Then, consciously work to build a new vision for your future. All right, if wealth and fame and status aren't in the cards (they aren't for most of us), then what? Can you envision saving a tiny bit here and there to buy some new, good shoes? Can you envision working toward a raise at your job that would let you afford transport a bit more often, and a group of friends who share your social class and wouldn't dream of treating you badly because you are poor?
posted by We put our faith in Blast Hardcheese at 10:00 AM on August 4, 2022 [2 favorites]


In my own life, and in my own complicated and painful relationship with my parents, anger and blame almost always have their roots in deeper feelings of sadness, loss, and fear - they are ways that my brain tries to defend and protect me. I also was taught as a kid that my anger was illegitimate and poisonous, and so as an adult anger often is also a fierce assertion of my autonomy and independence - fuck those people! I'm a grownup now, I and I DESERVE to be mad!

I'm a white lady from the US, and Tara Brach is also a white lady from the US, but her talks and meditations helped me get through years when I couldn't afford therapy. Here is her archive of talks and mediations on anger. She's coming from primarily a Buddhist perspective (and Tibetan at that), but incorporates other spiritual traditions and wisdom from science, social justice, and the arts as well.

A friend who is a PsyD often recommends Kristen Neff's self-compassion exercises on Insight Timer, which has many other talks and meditations available. Since trauma and anxiety are so tightly linked to our bodies, many people find relief in physical/emotional practices of self-touch combined with positive self-talk, like tapping/EFT or havening. Even just naming what I feel in my body has been illuminating: I feel tightness and heat in the pit of my stomach - my throat is tightening - my arms are pulling close to my body. Breathing deeply through these moments, or giving myself loving touch, has been really helpful.

I also believe fundamentally that joy is an act of resistance, and this helps me harness my fuck-you spirit in the pursuit of my own happiness. Sick systems benefit by me feeling unhappy and ashamed for not being beautiful, rich, powerful. Too bad, suckers! Running my hands through my hair or over my skin, enjoying food, laughing at standup comedy, listening to music that moves me, smelling flowers and plant leaves on my walk to the grocery store - finding small ways to be happy is one of my favorite ways of rebelling.
* * *
• [Work request]: According to the post on anger, what does the writer fundamentally believe joy is?

(Stored items)
* * *
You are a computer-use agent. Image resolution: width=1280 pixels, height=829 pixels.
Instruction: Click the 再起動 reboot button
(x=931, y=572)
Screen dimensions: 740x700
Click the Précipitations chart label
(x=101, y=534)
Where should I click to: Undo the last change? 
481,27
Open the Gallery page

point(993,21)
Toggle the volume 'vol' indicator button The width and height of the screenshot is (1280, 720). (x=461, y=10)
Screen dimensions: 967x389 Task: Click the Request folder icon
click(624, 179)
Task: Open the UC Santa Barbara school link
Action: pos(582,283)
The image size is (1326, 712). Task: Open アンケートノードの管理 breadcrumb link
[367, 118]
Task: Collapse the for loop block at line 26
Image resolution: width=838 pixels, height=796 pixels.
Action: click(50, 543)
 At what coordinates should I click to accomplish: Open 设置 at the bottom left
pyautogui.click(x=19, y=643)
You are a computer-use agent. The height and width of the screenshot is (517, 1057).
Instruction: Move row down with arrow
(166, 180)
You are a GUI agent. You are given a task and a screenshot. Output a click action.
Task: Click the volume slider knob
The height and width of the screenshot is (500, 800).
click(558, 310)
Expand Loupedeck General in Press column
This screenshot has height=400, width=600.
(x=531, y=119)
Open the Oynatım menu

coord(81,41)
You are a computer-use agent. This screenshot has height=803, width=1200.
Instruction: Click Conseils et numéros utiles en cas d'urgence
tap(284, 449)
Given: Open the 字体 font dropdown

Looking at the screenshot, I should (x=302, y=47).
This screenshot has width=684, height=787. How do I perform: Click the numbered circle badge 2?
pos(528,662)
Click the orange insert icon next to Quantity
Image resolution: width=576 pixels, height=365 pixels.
* * *
• [Response to the task]: An act of resistance.